Our lab currently runs several autonomous robotic data-collection units at CLEREL and Cornell AgriTech (Geneva). The embodied sensing channel is established, not hypothetical.

Heterogeneous, multi-crop access

Established collaborations provide three farms spanning polycultures, grapes, and apples — plus my 10-acre field for the designed polyculture experiment.

Experimental throughput

Year-1 acquisition of a tractor, roll-crimper, and no-till drill with variable-rate seed hoppers enables hundreds of designed replicate plots.

Open methods & models

Prithvi and HLS are open; parameter-efficient and federated fine-tuning of geoFMs are demonstrated in the 2025 literature; spectral diversity as a biodiversity proxy is established across biomes.

Regional precedent

Strong regional track record for specialty-crop disease sensing with NASA imagery (e.g., Gold Lab, Cornell AgriTech).

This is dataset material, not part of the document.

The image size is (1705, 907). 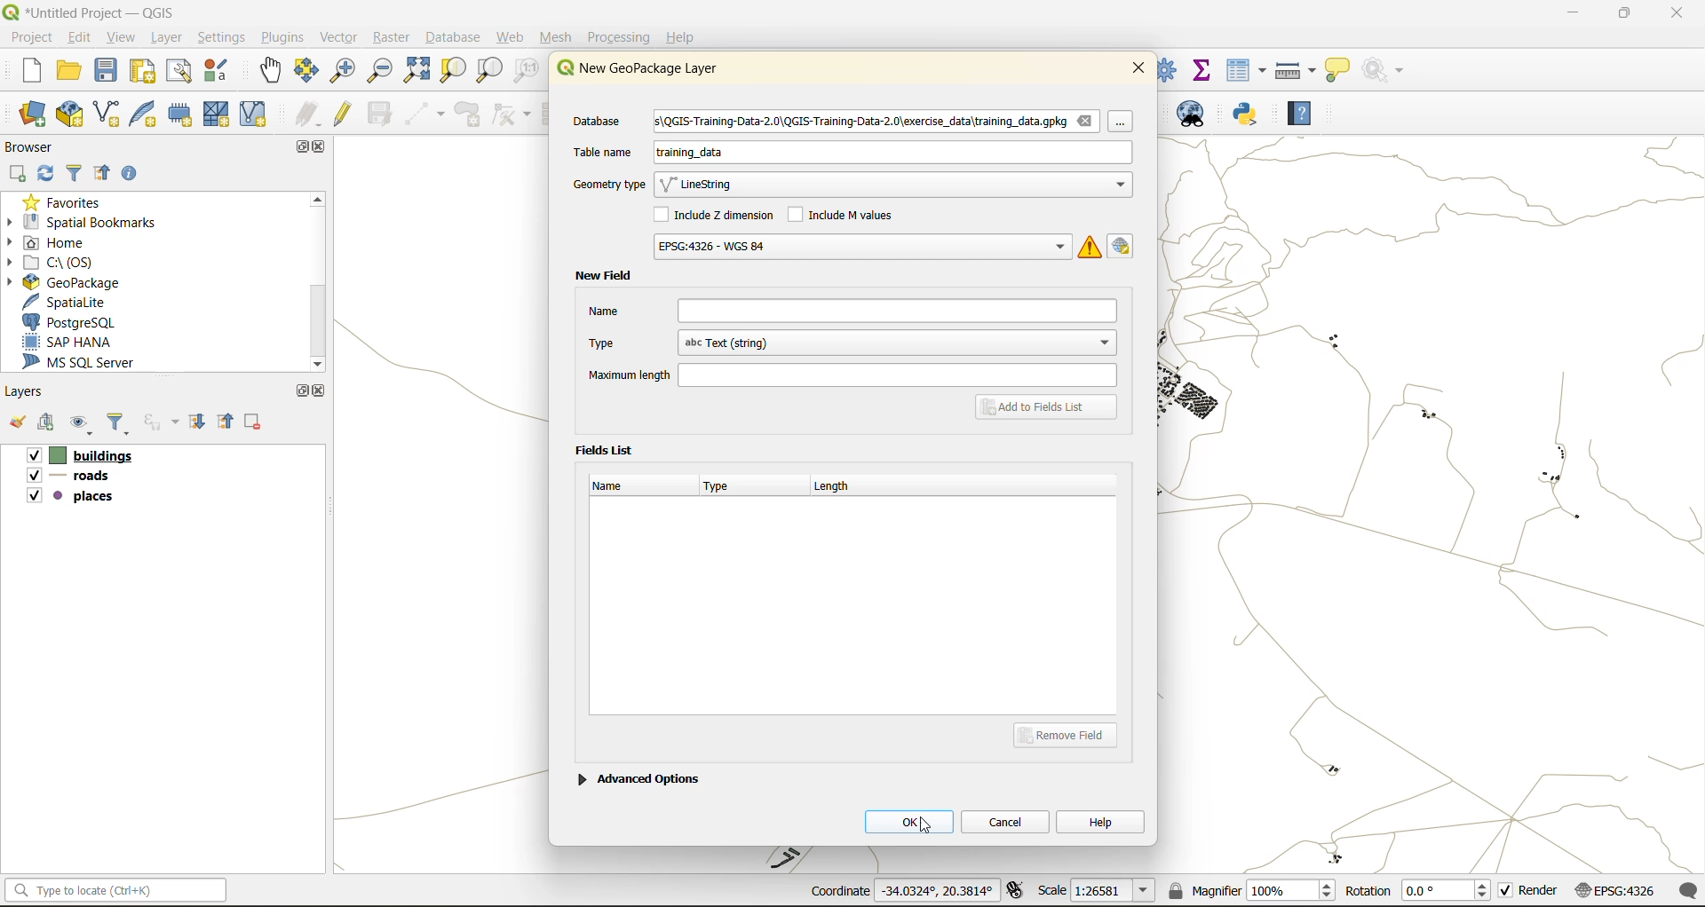 What do you see at coordinates (633, 68) in the screenshot?
I see `New GeoPackage Layer` at bounding box center [633, 68].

Key references (selected starting set — to be expanded & verified)
  1. Jakubik, J., et al. (2023). Foundation Models for Generalist Geospatial Artificial Intelligence (Prithvi). arXiv:2310.18660.
  2. Prithvi-EO-2.0 (2024). A Versatile Multi-Temporal Foundation Model for Earth Observation Applications. arXiv:2412.02732.
  3. Parameter-Efficient Fine-Tuning for Geospatial Foundation Models (2025). arXiv:2504.17397.
  4. Federated fine-tuning of vision / remote-sensing foundation models (2025). Privacy-preserving and uncertainty-weighted federated approaches for Earth-observation tasks.
  5. Wang, R., et al. (2022). Plant beta-diversity across biomes captured by imaging spectroscopy. Nature Communications, 13, 2839.
  6. Cawse-Nicholson, K., et al. (2021). NASA's Surface Biology and Geology designated observable. Remote Sensing of Environment, 257, 112349.
  7. Brooker, R.W., et al. (2021). Facilitation and biodiversity–ecosystem function relationships in crop production systems. Journal of Ecology, 109(5), 2054–2067.
  8. Bertness, M.D., Callaway, R. (1994). Positive interactions in communities. Trends in Ecology & Evolution, 9(5), 191–193.
  9. Li, C., et al. (2023). Intercrop overyielding weakened by high inputs: a global meta-analysis. Agriculture, Ecosystems & Environment, 343.
  10. Gold, K.M., et al. (2020). Hyperspectral measurements enable pre-symptomatic detection and differentiation of plant disease. Remote Sensing, 12, 286.
  11. Le Moigne, J., et al. (2022). AIST: Combining New Observing Strategies and Analytics Frameworks to Build Earth System Digital Twins. IGARSS 2022 (IEEE).
  12. Reichstein, M., et al. (2019). Deep learning and process understanding for data-driven Earth system science. Nature, 566, 195–204.
  13. Spatially explicit active learning for crop-type mapping from satellite image time series (2024). PMC11014375.